VoiceFixer VoiceFixer is a framework for general speech restoration.

Leo

Last update: Jan 6, 2023

Related tags

Text Data & NLP voicefixer_main

Overview

VoiceFixer

VoiceFixer is a framework for general speech restoration. We aim at the restoration of severly degraded speech and historical speech.

Paper

⚠️ We submit this paper to ICLR2022. Preprint on arxiv will be available before Oct.03 2021!

Usage

⚠️ Still working on it, stay tuned! Expect to be available before 2021.09.30.

Environment

# Download dataset and prepare running environment
source init.sh

Train from scratch

Let's take VF_UNet(voicefixer with unet as analysis module) as an example. Other model have the similar training and evaluation logic.

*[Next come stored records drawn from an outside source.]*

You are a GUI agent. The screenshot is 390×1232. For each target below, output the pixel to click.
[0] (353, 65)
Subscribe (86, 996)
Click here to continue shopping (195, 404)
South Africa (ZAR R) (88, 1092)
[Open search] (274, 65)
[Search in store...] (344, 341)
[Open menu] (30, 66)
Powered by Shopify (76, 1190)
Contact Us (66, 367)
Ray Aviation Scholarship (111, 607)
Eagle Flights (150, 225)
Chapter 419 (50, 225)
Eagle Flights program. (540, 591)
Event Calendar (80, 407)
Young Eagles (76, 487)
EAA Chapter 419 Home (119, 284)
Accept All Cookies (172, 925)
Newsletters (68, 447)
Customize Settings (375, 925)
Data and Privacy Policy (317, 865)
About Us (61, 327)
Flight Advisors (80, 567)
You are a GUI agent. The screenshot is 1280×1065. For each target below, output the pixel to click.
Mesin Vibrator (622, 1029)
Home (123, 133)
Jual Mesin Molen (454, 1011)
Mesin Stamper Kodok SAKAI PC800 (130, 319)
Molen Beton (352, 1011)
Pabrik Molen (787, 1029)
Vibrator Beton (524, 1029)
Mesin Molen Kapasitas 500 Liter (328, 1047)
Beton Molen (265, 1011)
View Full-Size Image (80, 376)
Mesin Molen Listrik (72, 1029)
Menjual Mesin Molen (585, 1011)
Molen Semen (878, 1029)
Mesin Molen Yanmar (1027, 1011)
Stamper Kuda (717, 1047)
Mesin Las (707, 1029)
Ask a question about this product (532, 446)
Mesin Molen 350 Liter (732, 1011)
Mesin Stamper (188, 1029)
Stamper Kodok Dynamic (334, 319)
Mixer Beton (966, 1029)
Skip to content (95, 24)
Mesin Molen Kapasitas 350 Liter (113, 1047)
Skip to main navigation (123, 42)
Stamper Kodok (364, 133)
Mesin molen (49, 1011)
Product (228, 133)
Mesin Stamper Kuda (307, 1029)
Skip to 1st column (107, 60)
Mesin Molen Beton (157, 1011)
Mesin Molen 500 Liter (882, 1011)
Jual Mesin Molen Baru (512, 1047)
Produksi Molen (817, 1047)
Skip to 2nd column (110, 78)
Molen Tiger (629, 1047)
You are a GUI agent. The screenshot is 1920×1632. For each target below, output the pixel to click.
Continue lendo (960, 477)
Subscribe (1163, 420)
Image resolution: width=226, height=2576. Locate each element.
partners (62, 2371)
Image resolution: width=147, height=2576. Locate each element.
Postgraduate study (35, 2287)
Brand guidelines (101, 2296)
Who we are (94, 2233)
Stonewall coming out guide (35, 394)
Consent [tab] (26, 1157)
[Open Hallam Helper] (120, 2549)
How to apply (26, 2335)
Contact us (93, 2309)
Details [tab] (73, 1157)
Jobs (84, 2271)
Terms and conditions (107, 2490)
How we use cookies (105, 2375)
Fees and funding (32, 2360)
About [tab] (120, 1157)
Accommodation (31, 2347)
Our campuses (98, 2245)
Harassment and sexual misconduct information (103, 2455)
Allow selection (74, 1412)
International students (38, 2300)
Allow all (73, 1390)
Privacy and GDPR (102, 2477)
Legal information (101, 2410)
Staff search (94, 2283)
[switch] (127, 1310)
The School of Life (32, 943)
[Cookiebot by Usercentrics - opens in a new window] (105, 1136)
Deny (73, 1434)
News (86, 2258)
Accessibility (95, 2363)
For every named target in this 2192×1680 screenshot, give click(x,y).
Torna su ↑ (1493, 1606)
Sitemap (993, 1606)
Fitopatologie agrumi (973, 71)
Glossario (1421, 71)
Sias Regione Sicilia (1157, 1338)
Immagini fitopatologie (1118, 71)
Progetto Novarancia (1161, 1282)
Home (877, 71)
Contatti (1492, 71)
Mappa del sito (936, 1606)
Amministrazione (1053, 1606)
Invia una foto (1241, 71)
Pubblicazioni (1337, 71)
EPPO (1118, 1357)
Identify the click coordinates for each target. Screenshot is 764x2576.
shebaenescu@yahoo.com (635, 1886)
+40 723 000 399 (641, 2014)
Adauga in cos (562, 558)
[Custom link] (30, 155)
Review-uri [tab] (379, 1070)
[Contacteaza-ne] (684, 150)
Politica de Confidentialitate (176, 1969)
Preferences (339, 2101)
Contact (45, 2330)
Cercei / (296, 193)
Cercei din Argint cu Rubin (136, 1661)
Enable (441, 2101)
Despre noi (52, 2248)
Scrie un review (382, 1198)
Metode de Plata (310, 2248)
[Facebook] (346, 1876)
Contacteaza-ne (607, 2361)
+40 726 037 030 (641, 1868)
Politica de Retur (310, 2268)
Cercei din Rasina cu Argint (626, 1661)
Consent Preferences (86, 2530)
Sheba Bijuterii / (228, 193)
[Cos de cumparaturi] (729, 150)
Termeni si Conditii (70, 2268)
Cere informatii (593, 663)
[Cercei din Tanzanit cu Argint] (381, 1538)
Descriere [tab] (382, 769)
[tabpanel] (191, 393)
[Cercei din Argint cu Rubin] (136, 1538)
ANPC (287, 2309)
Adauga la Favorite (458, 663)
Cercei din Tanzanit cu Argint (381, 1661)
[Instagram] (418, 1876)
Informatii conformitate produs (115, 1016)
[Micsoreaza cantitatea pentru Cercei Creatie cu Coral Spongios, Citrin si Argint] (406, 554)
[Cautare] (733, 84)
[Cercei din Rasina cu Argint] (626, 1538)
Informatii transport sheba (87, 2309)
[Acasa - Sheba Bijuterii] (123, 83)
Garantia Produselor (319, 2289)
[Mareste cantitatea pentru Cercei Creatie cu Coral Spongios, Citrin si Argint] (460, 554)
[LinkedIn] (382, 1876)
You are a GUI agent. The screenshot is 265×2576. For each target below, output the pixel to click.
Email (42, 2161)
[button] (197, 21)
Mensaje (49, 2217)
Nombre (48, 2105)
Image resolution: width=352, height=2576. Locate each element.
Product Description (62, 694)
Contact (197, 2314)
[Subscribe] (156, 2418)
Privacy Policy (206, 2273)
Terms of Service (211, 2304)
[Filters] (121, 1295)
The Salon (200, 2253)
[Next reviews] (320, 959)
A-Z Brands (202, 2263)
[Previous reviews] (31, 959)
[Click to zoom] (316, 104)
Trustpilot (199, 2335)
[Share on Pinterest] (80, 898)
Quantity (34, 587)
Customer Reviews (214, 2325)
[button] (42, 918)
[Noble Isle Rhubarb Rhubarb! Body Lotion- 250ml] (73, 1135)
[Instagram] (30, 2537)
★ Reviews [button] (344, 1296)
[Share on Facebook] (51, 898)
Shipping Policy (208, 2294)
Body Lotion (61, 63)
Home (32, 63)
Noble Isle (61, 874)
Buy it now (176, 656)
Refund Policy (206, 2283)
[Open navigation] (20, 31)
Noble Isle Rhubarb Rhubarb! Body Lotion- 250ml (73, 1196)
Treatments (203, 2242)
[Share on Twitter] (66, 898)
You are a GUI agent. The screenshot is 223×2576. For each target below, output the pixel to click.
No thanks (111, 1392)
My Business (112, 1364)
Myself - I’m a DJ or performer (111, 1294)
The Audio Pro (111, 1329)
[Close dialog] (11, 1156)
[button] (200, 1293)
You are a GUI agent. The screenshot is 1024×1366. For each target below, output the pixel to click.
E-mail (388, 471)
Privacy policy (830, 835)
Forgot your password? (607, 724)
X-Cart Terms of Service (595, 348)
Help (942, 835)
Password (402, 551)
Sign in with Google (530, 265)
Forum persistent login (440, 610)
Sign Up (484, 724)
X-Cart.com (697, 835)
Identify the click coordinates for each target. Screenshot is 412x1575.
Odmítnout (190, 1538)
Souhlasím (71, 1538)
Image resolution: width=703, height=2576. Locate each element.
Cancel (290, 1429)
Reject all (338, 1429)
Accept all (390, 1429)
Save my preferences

cd general_speech_restoration/voicefixer/unet
source run.sh

After that, you will get a log directory that look like this

├── unet
│   └── log
│       └── 2021-09-27-xxx
│           └── version_0
│               └── checkpoints
                    └──epoch=1.ckpt
│               └── code

Evaluation

Automatic evaluation and generate .csv file for the results.

cd general_speech_restoration/voicefixer/unet
# Basic usage
python3 handler.py  -c <str, path-to-checkpoint> \
                    -t <str, testset> \ 
                    -l <int, limit-utterance-number> \ 
                    -d <str, description of this evaluation> \

For example, if you like to evaluate on all testset. And each testset you intend to limit the number to 10 utterance.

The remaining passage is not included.